| Summary | National Percentile | Rank vs Metro |
|---|---|---|
| Housing | 86th | Best |
| Demographics | 31st | Fair |
| Amenities | 35th | Good |
Multifamily Valuation
| Property Details | |
|---|---|
| Address | 4232 Village Dr, Chino Hills, CA, 91709, US |
| Region / Metro | Chino Hills |
| Year of Construction | 1989 |
| Units | 96 |
| Transaction Date | --- |
| Transaction Price | --- |
| Buyer | --- |
| Seller | --- |
4232 Village Dr Chino Hills Multifamily Investment
This 96-unit property benefits from strong neighborhood-level occupancy at 97.1% and elevated rental demand in an inner suburb market, according to CRE market data from WDSuite.
The property sits in an inner suburb neighborhood that ranks in the top quartile among 997 metro neighborhoods for housing fundamentals, with neighborhood-level occupancy at 97.1% and 93rd percentile nationally for rental share.
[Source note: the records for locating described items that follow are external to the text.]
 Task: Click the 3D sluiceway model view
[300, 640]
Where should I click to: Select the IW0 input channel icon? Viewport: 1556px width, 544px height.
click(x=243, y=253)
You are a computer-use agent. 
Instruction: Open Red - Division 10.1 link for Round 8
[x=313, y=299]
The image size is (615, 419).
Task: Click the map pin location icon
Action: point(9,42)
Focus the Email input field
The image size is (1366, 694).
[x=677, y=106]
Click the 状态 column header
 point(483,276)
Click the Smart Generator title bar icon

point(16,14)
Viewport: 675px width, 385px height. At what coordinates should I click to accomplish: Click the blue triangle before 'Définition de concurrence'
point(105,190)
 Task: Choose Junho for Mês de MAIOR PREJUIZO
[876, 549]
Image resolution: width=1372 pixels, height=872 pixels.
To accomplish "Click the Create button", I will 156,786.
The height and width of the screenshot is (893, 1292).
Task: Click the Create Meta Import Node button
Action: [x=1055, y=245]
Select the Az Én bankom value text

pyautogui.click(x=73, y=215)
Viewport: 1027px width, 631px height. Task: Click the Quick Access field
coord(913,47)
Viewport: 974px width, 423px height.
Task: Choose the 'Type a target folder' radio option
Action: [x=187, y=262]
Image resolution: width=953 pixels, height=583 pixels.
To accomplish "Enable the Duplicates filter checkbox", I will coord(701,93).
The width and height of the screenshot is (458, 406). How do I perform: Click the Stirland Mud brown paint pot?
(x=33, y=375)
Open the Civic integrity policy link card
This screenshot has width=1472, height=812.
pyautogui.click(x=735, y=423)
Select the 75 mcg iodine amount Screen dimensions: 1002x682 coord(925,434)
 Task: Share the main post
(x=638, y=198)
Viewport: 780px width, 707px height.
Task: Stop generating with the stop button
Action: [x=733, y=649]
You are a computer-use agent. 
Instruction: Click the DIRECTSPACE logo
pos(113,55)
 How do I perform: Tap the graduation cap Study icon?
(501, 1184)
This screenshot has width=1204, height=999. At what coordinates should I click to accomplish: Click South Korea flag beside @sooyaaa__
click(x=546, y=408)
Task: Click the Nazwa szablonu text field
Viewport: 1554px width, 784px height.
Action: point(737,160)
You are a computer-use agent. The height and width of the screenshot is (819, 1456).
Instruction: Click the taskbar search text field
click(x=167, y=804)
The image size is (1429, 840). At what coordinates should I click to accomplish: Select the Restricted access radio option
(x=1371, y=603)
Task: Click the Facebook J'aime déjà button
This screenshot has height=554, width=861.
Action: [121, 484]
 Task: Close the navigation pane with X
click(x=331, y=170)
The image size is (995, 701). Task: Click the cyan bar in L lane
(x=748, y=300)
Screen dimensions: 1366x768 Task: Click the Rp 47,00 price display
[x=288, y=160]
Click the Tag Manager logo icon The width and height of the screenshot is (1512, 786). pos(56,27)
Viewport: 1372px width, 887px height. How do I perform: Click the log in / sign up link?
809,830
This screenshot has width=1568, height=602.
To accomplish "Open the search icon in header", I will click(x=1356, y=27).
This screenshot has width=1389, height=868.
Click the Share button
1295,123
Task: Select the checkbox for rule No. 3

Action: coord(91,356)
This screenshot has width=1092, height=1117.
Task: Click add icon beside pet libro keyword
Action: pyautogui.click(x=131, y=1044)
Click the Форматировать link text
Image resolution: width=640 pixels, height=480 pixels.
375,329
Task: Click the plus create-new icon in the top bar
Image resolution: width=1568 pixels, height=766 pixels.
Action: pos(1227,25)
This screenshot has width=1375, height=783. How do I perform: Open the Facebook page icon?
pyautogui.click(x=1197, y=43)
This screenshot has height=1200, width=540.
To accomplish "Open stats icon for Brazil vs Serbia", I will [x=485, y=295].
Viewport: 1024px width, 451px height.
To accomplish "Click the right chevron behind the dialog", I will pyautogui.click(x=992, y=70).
Built in 1989, this asset predates the neighborhood's average construction year of 1997, presenting potential value-add opportunities through strategic renovations and modernization.
Demographics within a 3-mile radius support rental demand with 73,027 residents and median household income of $105,814. The area maintains 36.4% renter-occupied housing units, reinforcing the rental market base. Projected household growth of 26.3% over the next five years, combined with median rent increases to $2,762, indicates expanding tenant demand and pricing power potential.
The neighborhood offers moderate amenity density with 2.78 restaurants per square mile and limited childcare facilities, creating opportunities for tenant retention through on-site or nearby service partnerships. Contract rents at $2,156 median position competitively within the 94th national percentile, though rent-to-income ratios at 0.37 suggest affordability pressures that require careful lease management consideration.

Crime metrics show moderate performance within the metro context, with the neighborhood ranking 338th among 997 neighborhoods for overall crime and achieving the 55th national percentile. Property offense rates at 422 per 100,000 residents have declined 18.2% year-over-year, indicating improving conditions.
Violent crime remains relatively contained at 24 incidents per 100,000 residents, with a 12.3% annual decrease. These trends suggest stable operating conditions for multifamily properties, though investors should monitor ongoing security measures and tenant retention patterns in relation to neighborhood safety perceptions.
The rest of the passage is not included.